MATERIAL PROVIDED
◇ ◇ ◇ ◇ ◇ ◇ ◇
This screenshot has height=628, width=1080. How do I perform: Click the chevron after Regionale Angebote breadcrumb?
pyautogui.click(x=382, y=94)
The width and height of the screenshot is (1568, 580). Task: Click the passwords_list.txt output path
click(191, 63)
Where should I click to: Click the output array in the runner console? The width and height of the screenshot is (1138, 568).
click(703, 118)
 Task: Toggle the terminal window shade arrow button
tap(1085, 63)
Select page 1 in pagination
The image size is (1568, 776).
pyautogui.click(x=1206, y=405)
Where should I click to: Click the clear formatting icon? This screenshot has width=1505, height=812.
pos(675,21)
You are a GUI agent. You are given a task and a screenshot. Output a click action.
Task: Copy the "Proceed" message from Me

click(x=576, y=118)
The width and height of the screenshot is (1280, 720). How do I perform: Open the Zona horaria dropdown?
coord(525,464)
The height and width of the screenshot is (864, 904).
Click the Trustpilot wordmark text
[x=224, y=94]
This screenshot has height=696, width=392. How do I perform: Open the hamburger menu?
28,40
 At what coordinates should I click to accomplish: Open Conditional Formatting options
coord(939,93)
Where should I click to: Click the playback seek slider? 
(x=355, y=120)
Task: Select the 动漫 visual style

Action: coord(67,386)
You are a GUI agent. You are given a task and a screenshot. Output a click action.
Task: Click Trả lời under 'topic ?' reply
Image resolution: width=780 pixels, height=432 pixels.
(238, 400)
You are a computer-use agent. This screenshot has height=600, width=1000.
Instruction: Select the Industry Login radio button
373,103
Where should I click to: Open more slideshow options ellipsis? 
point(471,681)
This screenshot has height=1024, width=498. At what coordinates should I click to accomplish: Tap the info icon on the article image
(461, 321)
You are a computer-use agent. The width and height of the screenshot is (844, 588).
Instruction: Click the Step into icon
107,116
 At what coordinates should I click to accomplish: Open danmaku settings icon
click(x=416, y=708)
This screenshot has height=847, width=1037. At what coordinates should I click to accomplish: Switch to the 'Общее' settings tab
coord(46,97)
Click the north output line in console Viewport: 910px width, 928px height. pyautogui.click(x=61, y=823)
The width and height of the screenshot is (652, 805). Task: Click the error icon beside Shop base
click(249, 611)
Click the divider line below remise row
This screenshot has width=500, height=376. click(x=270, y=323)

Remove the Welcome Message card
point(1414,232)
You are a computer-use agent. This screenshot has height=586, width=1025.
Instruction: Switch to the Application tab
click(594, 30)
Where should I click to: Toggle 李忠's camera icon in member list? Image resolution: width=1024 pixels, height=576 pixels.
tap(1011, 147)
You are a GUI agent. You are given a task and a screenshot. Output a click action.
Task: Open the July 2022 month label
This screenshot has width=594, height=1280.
◇ ◇ ◇ ◇ ◇ ◇ ◇
YOUR GOAL
Scale everything from the line containing "At what coordinates should I click to accomplish: Open danmaku" down to the line containing "coord(46,97)", both included, and give only those lines. Keep the requests unchanged, and multiply each click coordinate in the answers by 0.95, rounding to whole numbers with halves rounded up.

COMPLETED EXERCISE
 At what coordinates should I click to accomplish: Open danmaku settings icon
click(x=395, y=673)
This screenshot has height=847, width=1037. At what coordinates should I click to accomplish: Switch to the 'Общее' settings tab
coord(44,92)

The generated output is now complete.